You can then add test cases as you see fit. The cdap-data-pipeline-plugins-archetype includes an example of this unit test.

Source State in a Real-Time Source

Real-time plugins are executed in workers. During failure, there is the possibility that the data that is emitted from the Source will not be processed by subsequent stages. In order to avoid such data loss, SourceState can be used to persist the information about the external source (for example, offset) if supported by the Source.

In case of failure, when the poll method is invoked, the offset last persisted is passed to the poll method, which can be used to fetch the data from the last processed point. The updated Source State information is returned by the poll method. After the data is processed by any Transformations and then finally persisted by the Sink, the new Source State information is also persisted. This ensures that there will be no data loss in case of failures.

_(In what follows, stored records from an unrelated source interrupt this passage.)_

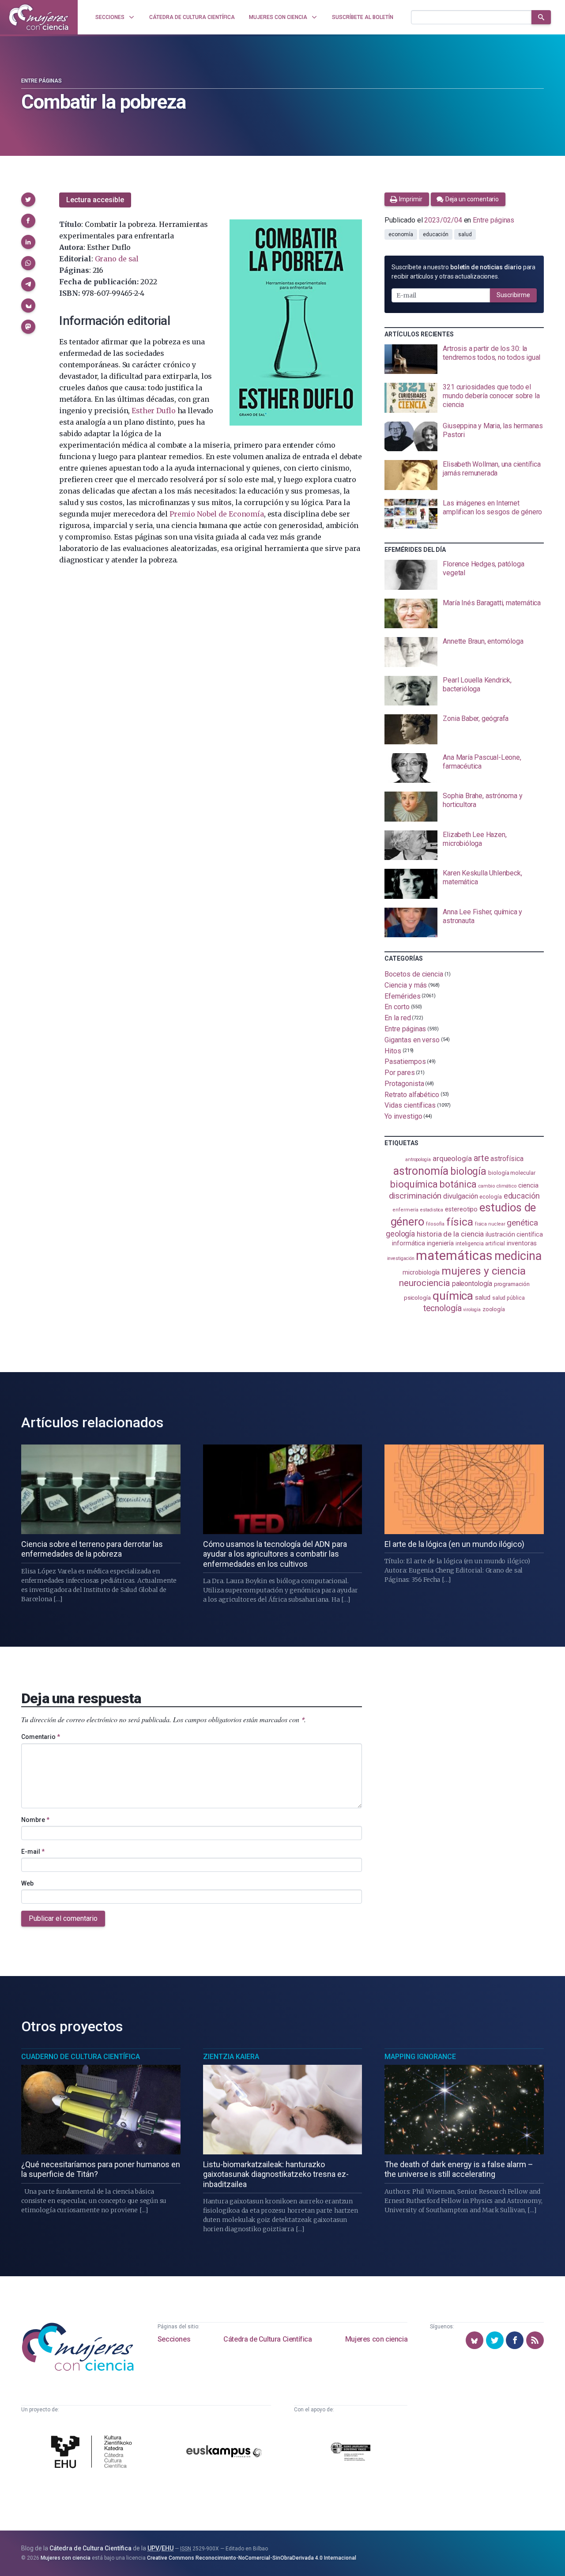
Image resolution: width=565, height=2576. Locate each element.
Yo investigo (403, 1116)
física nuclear (490, 1224)
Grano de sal (117, 258)
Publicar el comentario (63, 1918)
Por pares (399, 1072)
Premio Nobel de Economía (217, 513)
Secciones (174, 2339)
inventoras (521, 1243)
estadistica (431, 1210)
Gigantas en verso (412, 1040)
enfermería (405, 1210)
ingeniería (440, 1243)
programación (512, 1284)
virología (471, 1310)
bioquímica (414, 1184)
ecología (490, 1196)
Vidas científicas (410, 1105)
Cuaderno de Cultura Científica (80, 2056)
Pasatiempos (405, 1061)
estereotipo (461, 1209)
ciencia (528, 1185)
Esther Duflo (153, 410)
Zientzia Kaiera (231, 2056)
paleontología (472, 1284)
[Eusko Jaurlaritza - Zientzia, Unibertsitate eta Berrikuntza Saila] (350, 2453)
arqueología (452, 1158)
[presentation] (464, 359)
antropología (418, 1159)
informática (408, 1243)
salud (465, 234)
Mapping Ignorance (420, 2056)
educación (435, 234)
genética (522, 1223)
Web (27, 1883)
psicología (417, 1297)
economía (400, 234)
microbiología (421, 1272)
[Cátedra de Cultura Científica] (93, 2453)
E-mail (33, 1851)
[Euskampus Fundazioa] (224, 2452)
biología (468, 1171)
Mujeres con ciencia (376, 2339)
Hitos (392, 1050)
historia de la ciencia (450, 1234)
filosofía (435, 1224)
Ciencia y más (405, 985)
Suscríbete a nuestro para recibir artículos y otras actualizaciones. (463, 272)
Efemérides (402, 996)
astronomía (420, 1171)
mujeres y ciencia (483, 1270)
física (459, 1221)
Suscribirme (513, 294)
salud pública (508, 1298)
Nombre (35, 1819)
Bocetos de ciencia (413, 974)
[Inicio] (39, 17)
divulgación (460, 1196)
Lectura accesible (95, 200)
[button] (28, 199)
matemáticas (454, 1255)
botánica (458, 1184)
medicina (518, 1256)
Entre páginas (41, 81)
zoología (493, 1309)
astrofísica (506, 1158)
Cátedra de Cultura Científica (267, 2339)
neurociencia (424, 1283)
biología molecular (511, 1172)
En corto (396, 1007)
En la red (397, 1018)
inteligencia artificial (480, 1244)
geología (400, 1233)
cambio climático (497, 1186)
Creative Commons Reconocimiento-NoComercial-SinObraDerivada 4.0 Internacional (251, 2558)
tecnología (442, 1308)
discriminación (415, 1196)
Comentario (40, 1736)
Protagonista (404, 1083)
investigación (400, 1258)
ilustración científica (514, 1234)
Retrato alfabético (411, 1094)
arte (481, 1158)
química (453, 1295)
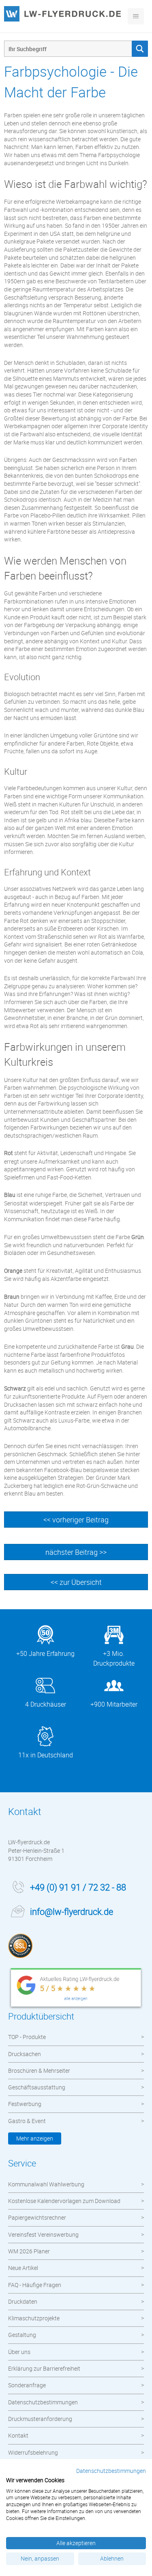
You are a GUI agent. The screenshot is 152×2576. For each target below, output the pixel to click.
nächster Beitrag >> (76, 1552)
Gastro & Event (27, 2121)
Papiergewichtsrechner (37, 2217)
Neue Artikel (23, 2268)
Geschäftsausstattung (36, 2087)
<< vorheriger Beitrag (76, 1519)
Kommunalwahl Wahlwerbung (46, 2184)
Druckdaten (22, 2301)
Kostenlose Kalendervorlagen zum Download (64, 2201)
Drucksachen (24, 2054)
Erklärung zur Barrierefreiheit (44, 2368)
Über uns (19, 2352)
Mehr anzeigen (34, 2138)
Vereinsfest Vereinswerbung (43, 2234)
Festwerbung (24, 2104)
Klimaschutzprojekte (34, 2318)
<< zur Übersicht (76, 1582)
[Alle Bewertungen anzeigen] (76, 1989)
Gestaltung (22, 2335)
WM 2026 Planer (29, 2251)
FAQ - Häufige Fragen (34, 2285)
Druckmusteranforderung (40, 2419)
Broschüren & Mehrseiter (39, 2070)
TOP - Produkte (27, 2037)
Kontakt (18, 2435)
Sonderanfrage (27, 2385)
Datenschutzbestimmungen (43, 2402)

@Plugin(type = "realtimesource")
@Name("Demo")
@Description("Demo Real-Time Source")
public class DemoSource extends RealtimeSource<String> {
  private static final Logger LOG = LoggerFactory.getLogger(TestSource.class);
  private static final String COUNT = "count";

  @Nullable
  @Override
  public SourceState poll(Emitter<String> writer, SourceState currentState) {
    try {
      TimeUnit.MILLISECONDS.sleep(100);
    } catch (InterruptedException e) {
      LOG.error("Some Error in Source");
    }

    int prevCount;
    if (currentState.getState(COUNT) != null) {
      prevCount = Bytes.toInt(currentState.getState(COUNT));
      prevCount++;
      currentState.setState(COUNT, Bytes.toBytes(prevCount));
    } else {
      prevCount = 1;
      currentState = new SourceState();
      currentState.setState(COUNT, Bytes.toBytes(prevCount));
    }

    LOG.info("Emitting data! {}", prevCount);
    writer.emit("Hello World!");
    return currentState;
  }
}

Plugin Packaging and Deployment

To package and deploy your plugin, follow these instructions on plugin packaging, deployment and verification.

To control how your plugin appears in the CDAP UI, include an appropriate plugin widget JSON file, as described below.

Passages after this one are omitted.